In de Aveyron in Frankrijk is het hartje winter, midden januari. Elders is het ook winter, maar we zijn hier niet ver van Aurillac de hoofdstad van het departement de Cantal, het armste deel van Frankrijk. Het is daar steevast het aller-koudst als de teevee de weerkaart van Frankrijk toont. Het is de plaats waar de vondeling Remi zijn rondreis begint met zijn beschermer Vitalis, een zwerver die vroeger de beroemde Italiaanse zanger Carlo Balzani was. Zo vertelt ons het beroemde boek Sans Famille van Hector Malot. Het verhaalt over een wereld die ons vreemd moet zijn met een overheid die je van de wieg tot het graf verzorgt. Remi en Vitalis echter leefden in de negentiende eeuw en probeerden als straatartiesten te overleven.

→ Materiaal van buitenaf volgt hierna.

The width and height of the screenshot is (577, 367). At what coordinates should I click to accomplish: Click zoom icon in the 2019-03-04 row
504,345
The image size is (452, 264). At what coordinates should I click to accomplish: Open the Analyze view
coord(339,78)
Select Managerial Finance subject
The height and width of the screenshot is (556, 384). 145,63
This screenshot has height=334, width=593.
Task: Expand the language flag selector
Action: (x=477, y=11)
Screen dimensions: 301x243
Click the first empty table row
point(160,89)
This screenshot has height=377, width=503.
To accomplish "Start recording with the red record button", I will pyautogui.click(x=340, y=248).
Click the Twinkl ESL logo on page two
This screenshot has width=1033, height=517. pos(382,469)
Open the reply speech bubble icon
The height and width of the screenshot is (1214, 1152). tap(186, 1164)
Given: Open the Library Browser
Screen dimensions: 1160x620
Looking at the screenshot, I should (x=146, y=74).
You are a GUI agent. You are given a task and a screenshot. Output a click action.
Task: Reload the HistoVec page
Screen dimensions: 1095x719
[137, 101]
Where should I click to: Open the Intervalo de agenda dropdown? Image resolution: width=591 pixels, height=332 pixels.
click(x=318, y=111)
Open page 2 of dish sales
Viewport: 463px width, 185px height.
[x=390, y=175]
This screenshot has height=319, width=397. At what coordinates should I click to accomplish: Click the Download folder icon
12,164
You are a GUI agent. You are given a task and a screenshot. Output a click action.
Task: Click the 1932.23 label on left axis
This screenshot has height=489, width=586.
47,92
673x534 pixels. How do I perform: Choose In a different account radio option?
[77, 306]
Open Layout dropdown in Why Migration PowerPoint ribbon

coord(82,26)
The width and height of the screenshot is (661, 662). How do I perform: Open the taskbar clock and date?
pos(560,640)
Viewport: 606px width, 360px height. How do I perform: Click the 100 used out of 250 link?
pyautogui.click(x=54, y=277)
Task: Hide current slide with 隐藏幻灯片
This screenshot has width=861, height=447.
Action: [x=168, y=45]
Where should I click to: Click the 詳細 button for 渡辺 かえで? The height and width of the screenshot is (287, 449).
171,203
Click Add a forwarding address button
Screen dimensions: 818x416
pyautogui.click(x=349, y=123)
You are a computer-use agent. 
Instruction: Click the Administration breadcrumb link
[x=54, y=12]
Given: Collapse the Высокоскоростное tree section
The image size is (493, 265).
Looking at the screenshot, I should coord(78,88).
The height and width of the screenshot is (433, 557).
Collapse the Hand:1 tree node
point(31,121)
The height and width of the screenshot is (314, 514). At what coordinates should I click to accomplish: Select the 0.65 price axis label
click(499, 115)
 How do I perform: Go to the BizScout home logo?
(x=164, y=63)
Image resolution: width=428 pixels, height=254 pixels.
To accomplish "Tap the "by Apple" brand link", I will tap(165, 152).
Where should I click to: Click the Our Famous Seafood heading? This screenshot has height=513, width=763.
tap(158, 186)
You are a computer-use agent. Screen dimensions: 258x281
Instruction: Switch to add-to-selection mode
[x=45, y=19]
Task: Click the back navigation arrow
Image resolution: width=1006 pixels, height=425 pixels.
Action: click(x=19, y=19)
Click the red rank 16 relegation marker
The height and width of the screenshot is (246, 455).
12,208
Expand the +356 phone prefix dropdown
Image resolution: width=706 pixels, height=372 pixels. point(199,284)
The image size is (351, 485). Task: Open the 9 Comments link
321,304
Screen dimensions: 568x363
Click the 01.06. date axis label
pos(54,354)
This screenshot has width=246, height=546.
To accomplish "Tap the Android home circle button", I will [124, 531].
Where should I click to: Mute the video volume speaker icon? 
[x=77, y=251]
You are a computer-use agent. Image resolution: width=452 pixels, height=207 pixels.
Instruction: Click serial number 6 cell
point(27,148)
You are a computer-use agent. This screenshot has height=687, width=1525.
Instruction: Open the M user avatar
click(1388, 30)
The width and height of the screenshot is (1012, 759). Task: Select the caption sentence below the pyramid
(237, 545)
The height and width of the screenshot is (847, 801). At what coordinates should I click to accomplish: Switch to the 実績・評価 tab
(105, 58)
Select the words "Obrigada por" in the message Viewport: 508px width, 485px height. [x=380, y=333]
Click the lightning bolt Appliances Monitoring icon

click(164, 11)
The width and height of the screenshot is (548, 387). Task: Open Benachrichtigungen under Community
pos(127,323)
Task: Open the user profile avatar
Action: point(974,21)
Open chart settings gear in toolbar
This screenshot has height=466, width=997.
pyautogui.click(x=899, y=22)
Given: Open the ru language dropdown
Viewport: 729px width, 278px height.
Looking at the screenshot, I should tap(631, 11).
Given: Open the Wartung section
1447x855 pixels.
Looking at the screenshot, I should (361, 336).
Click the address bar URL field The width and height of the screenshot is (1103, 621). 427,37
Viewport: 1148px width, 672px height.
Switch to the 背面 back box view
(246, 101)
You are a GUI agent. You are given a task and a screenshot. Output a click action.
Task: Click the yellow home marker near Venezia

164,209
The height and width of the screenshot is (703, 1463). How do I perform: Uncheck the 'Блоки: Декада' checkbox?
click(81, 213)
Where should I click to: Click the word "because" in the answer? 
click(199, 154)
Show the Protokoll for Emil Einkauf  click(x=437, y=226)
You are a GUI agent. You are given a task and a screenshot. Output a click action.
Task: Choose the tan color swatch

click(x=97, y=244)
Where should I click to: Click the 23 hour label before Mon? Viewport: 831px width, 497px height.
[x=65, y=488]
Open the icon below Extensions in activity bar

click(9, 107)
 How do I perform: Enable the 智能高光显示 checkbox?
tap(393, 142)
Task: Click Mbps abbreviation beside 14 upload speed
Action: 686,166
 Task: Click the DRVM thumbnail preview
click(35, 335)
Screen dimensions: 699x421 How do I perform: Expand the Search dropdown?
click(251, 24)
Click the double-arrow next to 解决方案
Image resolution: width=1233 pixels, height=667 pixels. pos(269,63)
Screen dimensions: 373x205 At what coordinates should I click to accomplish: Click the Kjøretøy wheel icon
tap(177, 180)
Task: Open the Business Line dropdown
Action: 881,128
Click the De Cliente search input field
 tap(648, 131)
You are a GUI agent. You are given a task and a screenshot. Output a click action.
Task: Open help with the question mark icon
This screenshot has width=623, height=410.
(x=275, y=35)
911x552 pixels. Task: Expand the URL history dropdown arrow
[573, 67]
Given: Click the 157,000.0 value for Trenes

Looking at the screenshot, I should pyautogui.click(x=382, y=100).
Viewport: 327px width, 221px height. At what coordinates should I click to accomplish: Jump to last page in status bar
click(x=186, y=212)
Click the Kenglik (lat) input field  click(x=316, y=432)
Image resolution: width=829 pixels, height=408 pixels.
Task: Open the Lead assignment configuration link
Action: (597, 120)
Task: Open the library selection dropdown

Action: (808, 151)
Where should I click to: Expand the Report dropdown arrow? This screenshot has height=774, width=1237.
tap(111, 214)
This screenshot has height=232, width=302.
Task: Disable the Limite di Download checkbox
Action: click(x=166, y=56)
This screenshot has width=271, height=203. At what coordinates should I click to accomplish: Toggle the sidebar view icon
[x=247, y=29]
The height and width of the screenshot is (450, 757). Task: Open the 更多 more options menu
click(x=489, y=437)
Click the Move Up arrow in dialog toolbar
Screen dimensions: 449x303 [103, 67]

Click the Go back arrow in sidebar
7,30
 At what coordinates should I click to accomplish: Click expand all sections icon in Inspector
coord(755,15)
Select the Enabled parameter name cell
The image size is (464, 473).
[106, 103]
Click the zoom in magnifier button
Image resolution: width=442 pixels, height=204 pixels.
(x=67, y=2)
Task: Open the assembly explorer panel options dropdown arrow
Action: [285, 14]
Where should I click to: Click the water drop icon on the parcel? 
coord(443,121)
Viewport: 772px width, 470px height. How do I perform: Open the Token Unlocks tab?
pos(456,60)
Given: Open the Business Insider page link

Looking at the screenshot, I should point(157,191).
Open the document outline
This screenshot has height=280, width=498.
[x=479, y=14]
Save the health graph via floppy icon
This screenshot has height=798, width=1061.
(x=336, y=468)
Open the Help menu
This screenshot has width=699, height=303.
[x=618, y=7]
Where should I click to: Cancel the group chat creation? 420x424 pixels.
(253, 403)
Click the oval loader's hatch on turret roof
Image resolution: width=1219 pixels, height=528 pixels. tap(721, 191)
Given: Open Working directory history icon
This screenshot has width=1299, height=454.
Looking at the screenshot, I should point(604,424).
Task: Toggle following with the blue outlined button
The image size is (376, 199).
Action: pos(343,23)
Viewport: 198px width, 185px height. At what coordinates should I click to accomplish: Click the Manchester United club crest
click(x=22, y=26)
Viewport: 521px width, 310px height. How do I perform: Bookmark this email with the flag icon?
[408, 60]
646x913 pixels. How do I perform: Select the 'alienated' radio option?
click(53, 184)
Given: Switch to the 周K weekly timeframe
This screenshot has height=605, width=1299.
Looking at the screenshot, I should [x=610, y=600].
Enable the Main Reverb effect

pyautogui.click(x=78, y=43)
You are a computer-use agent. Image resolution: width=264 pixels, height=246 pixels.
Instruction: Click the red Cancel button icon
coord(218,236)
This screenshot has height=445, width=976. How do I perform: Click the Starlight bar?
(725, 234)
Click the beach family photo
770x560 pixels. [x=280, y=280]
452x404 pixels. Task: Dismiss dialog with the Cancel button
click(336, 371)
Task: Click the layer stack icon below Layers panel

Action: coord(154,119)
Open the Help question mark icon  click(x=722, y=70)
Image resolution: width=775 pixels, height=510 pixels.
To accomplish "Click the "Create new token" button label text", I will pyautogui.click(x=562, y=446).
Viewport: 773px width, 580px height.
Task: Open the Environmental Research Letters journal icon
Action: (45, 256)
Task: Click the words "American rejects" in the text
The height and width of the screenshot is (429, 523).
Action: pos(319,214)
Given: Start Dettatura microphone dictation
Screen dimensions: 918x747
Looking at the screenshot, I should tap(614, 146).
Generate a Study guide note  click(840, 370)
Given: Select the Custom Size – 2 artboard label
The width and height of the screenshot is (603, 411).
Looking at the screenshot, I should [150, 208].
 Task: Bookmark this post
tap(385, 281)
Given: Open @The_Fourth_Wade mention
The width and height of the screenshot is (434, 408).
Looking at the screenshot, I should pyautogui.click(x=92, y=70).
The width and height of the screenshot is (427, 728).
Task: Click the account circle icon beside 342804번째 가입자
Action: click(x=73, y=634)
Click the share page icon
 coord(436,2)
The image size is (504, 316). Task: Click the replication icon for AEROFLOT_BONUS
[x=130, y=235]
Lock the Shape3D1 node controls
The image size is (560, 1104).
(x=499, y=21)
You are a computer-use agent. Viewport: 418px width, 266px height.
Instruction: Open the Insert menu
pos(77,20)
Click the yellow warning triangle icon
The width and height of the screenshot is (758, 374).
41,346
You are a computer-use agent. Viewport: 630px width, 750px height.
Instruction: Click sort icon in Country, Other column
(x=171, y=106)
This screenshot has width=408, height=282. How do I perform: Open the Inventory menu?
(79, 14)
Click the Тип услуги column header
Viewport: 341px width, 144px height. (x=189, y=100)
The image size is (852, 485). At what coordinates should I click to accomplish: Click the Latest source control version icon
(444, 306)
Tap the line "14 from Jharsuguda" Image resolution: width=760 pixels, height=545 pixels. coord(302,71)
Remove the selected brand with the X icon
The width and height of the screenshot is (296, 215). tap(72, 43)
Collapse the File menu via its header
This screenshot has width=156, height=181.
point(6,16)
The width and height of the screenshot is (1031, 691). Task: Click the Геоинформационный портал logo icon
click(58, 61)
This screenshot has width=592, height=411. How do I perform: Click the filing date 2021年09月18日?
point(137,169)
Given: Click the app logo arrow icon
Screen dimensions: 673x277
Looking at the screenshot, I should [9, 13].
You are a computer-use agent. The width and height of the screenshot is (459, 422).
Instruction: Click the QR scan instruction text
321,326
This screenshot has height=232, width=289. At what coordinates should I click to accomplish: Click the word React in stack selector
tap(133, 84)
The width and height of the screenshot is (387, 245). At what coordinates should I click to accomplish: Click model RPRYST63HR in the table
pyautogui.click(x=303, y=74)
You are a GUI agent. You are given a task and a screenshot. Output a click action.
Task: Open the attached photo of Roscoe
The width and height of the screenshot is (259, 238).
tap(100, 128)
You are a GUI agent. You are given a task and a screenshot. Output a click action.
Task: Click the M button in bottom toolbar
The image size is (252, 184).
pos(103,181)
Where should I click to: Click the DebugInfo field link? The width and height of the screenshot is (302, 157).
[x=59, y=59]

Daar doet mij deze streek aan denken als het winter is. Je ziet geen mens en het enige wat in je opkomt is te schuilen. Al is het er in de zomer prachtig en zijn er ook wel toeristen, het biedt niet de oplossing voor de weinige werkgelegenheid die er is. Voor de liefhebber van de natuur is dat niet erg. Je moet je hier zelf vermaken en daar komen de meesten niet op af.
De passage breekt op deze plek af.